_Problem:_ Using the entries that follow, write out the line containing "Given: Click the address", the line containing "Task: Click 角选项(I)... to open corner options", and every line between them, exactly and nothing else.

Items from a data source
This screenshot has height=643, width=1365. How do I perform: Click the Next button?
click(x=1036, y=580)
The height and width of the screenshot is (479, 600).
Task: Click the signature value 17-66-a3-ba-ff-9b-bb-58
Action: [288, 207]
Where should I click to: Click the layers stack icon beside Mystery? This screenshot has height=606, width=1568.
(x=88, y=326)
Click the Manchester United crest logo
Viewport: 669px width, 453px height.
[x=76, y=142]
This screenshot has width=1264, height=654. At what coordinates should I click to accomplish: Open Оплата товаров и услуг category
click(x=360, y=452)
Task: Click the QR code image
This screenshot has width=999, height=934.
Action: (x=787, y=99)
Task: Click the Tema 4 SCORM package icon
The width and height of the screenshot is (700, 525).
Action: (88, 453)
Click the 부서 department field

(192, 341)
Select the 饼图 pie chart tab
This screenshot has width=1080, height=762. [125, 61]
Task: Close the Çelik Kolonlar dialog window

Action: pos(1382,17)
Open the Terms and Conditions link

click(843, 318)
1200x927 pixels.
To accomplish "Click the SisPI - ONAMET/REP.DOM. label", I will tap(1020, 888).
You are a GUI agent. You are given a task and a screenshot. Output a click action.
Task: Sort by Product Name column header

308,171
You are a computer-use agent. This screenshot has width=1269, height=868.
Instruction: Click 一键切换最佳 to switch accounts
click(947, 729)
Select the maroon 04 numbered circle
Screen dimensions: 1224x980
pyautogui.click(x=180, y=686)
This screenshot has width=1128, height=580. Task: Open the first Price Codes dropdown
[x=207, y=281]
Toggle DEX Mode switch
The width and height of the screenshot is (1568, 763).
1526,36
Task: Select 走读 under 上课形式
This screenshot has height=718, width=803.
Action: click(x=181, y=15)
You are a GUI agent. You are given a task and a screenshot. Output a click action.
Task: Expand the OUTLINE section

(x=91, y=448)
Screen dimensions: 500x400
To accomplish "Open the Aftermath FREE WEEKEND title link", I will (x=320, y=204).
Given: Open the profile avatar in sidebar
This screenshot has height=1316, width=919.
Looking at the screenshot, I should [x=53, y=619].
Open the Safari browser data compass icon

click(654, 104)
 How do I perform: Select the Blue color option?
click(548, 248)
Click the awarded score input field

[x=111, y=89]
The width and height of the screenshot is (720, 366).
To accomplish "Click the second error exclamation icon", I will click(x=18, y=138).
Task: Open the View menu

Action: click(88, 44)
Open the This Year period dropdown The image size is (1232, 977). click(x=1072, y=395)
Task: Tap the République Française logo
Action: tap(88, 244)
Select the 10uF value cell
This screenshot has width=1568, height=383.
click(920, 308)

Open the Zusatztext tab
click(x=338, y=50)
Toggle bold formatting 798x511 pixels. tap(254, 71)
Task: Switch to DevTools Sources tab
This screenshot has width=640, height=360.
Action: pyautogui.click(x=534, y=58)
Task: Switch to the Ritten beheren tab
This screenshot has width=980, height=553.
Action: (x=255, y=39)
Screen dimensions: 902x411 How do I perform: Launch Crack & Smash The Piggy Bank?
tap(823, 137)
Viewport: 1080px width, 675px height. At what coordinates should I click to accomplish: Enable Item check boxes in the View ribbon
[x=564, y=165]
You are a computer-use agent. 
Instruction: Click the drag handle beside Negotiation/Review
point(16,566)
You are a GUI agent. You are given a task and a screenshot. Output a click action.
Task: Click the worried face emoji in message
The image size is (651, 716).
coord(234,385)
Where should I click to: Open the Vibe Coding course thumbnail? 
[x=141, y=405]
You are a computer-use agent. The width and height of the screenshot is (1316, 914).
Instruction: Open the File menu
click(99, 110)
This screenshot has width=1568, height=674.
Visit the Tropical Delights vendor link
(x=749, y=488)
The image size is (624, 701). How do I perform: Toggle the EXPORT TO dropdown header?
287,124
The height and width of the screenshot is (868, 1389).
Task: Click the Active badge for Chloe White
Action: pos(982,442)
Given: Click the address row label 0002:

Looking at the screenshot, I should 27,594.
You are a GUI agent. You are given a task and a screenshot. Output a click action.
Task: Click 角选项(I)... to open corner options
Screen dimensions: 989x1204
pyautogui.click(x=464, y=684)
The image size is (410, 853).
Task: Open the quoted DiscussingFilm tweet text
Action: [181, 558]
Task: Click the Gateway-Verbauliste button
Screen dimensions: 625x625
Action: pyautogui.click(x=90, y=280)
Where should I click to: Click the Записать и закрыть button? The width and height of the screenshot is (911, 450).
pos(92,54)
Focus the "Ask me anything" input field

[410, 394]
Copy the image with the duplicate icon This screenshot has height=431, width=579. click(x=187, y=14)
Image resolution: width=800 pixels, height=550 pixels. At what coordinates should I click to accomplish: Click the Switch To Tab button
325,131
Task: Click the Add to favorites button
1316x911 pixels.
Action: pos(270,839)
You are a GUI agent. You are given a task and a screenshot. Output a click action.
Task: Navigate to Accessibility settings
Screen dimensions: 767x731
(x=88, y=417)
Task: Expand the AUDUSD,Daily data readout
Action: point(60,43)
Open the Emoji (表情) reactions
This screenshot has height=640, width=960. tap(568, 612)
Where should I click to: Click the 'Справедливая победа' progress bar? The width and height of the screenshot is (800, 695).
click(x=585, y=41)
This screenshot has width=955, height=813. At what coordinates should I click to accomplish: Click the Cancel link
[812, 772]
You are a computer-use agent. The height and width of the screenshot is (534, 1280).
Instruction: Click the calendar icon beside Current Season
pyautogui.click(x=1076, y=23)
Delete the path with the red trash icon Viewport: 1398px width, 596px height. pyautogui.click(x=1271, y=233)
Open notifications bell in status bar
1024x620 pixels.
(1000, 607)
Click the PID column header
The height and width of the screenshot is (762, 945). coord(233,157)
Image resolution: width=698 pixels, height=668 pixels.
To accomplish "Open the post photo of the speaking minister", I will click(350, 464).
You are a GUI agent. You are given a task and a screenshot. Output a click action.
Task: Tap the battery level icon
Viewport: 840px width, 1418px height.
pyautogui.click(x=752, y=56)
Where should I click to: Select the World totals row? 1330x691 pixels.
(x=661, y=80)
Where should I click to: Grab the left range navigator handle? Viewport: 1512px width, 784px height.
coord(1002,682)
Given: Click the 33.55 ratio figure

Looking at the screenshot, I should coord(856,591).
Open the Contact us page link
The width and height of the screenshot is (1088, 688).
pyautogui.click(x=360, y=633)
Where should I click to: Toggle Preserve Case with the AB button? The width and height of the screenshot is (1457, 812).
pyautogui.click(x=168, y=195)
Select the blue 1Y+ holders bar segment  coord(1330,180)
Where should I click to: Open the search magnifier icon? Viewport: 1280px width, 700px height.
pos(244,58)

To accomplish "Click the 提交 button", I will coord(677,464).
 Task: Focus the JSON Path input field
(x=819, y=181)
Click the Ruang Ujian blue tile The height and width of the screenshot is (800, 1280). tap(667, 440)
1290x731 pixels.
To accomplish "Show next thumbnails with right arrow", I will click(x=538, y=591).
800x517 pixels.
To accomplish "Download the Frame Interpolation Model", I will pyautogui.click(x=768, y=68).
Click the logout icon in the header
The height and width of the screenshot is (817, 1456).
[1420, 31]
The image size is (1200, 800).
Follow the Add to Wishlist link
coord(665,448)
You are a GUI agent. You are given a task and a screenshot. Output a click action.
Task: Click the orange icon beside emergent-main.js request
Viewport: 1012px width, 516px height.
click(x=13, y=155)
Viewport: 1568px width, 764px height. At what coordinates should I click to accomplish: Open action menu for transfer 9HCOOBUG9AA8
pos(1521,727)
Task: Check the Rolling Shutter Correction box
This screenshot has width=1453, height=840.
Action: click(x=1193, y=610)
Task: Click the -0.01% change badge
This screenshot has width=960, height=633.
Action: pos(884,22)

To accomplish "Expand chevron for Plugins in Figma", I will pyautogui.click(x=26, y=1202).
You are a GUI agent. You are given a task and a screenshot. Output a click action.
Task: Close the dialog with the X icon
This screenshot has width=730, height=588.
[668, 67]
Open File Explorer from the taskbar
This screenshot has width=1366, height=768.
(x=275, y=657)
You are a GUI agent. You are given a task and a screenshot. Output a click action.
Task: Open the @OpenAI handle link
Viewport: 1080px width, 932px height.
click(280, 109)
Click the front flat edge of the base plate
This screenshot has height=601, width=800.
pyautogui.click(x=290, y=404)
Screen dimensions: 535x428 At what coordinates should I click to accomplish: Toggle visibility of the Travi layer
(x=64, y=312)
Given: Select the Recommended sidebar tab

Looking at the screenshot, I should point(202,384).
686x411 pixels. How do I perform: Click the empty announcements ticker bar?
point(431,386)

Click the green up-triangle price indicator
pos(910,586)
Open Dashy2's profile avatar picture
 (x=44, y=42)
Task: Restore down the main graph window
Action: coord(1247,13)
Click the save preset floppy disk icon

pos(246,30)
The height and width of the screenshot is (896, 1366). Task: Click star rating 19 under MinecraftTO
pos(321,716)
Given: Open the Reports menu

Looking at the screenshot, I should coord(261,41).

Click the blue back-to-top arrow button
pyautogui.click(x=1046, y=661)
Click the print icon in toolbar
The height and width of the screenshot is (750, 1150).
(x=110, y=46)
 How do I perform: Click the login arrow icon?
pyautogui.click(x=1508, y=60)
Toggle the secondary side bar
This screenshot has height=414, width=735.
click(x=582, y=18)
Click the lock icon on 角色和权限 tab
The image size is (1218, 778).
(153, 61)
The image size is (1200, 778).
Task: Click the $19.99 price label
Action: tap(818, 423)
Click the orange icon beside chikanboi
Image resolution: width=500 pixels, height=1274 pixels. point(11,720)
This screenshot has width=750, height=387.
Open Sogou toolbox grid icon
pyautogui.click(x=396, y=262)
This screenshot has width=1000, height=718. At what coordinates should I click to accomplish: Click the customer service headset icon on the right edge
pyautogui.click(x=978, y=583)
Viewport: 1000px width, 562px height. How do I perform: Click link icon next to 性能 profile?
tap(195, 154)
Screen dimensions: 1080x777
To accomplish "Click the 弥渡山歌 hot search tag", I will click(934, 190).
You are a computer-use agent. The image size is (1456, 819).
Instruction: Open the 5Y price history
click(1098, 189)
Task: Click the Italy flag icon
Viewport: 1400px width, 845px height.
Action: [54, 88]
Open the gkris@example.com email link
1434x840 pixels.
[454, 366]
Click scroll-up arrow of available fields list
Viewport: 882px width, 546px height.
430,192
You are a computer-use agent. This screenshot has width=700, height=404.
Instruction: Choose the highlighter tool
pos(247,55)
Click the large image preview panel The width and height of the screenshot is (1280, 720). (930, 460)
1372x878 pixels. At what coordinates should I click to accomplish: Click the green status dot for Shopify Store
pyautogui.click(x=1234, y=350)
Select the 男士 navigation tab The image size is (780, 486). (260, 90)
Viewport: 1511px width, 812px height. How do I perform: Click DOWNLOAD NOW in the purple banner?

_Answer section:_
Given: Click the address row label 0002:

Looking at the screenshot, I should 27,594.
You are a GUI agent. You are given a task and a screenshot. Output a click action.
Task: Click 角选项(I)... to open corner options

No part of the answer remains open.